Patients who arrive with urgent problems are seen immediately. For consultation, the wait would be 15 minutes at the most. As we arrive (late afternoon), the hospital is functioning but not busy; we see about half a dozen patients of which two are in beds. The centre provides medicines and all other services free. They practice alternative medicine when possible. There is one ambulance for the municipality, which is quite adequate and provides near-immediate service; if needed, ambulances in neighbouring municipalities can be called in.
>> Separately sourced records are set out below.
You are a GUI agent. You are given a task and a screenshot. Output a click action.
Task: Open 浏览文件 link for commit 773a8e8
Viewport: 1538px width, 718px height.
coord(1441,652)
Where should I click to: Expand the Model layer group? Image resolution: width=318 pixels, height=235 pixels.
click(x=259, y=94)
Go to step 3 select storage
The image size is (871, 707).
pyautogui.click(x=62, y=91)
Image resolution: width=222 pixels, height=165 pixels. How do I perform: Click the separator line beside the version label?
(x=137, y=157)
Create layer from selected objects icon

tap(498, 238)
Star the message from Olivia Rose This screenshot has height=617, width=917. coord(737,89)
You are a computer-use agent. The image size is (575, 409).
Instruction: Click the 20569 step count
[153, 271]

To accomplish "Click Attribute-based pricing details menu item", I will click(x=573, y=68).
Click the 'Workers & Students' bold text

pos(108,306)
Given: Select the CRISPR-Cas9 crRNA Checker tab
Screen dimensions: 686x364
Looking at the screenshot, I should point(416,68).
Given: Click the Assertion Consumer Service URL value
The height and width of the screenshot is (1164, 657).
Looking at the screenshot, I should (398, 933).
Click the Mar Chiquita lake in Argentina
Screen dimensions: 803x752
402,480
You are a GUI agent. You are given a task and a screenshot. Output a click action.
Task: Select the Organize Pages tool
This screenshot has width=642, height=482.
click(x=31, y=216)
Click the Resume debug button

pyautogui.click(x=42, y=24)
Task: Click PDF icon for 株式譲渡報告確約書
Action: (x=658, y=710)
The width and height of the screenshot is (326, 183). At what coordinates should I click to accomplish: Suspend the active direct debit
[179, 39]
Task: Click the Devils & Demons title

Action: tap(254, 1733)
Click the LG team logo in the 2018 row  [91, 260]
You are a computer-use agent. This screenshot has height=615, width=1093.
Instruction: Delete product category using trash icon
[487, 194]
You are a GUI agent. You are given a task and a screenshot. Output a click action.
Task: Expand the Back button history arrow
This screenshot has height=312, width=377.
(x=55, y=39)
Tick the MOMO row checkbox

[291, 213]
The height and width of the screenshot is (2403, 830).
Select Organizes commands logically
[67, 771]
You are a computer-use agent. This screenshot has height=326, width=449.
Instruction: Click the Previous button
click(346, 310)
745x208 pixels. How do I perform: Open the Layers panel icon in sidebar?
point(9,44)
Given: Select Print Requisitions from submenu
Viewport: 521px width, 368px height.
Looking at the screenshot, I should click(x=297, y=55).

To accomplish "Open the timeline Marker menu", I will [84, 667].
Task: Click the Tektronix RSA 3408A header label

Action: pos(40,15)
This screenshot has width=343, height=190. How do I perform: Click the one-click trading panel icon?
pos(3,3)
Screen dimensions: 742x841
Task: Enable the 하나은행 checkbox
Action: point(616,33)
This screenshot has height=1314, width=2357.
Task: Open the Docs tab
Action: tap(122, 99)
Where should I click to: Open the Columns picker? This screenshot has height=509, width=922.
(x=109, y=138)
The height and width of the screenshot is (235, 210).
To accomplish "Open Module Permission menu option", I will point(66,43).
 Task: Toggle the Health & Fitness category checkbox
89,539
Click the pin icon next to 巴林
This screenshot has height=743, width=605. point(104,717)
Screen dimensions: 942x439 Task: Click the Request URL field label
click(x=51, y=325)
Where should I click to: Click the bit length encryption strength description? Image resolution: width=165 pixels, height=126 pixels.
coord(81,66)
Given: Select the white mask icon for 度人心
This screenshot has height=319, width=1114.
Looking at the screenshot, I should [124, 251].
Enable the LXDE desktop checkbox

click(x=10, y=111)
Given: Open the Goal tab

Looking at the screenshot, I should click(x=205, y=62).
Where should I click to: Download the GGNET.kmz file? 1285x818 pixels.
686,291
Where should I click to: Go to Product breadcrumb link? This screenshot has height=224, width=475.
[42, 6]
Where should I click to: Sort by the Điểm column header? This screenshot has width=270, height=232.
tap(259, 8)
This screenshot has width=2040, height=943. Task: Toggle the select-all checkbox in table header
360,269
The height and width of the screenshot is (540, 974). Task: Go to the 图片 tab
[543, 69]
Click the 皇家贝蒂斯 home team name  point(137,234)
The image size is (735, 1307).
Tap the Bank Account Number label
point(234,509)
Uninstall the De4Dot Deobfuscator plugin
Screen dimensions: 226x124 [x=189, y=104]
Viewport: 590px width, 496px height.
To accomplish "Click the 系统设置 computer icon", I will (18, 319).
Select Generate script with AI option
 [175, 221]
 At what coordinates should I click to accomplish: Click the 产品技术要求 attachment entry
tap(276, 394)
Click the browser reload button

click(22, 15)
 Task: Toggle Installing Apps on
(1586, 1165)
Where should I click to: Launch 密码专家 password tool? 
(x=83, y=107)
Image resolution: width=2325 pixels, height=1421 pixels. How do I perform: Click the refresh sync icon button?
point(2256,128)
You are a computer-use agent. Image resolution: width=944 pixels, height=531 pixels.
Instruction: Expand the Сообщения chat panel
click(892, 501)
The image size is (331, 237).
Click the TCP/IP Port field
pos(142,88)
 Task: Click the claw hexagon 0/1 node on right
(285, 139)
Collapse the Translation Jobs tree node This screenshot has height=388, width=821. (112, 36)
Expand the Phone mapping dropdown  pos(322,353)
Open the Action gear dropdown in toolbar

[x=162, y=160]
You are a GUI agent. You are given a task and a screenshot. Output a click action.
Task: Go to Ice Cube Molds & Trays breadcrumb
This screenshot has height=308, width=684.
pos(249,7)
A doctor explains: “We are not here to change anyone’s political views but out of humanitarian commitment. We look after everyone, including some people committed to the opposition, and some who are Cuban gusanos (exiles).”

There are four such centres in the municipality, of which one is equipped as a top-tier hospital; the other three second-tier diagnostic centres. This one serves 25,000people. Patients can come directly, but the usual route is by referral from the primary-care centre, one of which is on the same property.

Beside the hospital is the Centro Integral de Rehabilitación, with a gym, massage room, heat treatments, ultrasound, laser, hydro-therapy (water massage), foot treatments, speech therapy. The entire centre (rehab, diagnostic, primary care) was established in the last few years..

d) A centre for seniors:
About 60 frail seniors come here in the morning for supervised exercise, with blood pressure taken before and after. There is a sleeping area. About 30 of the most needy stay for a substantial meal. This is a community project, which cost 30 million bolivars ($15 thousand). The structure is bare and elementary. Cuban workers come here from the Barrio Adentro Desporte service, a program providing sports training inside the communities.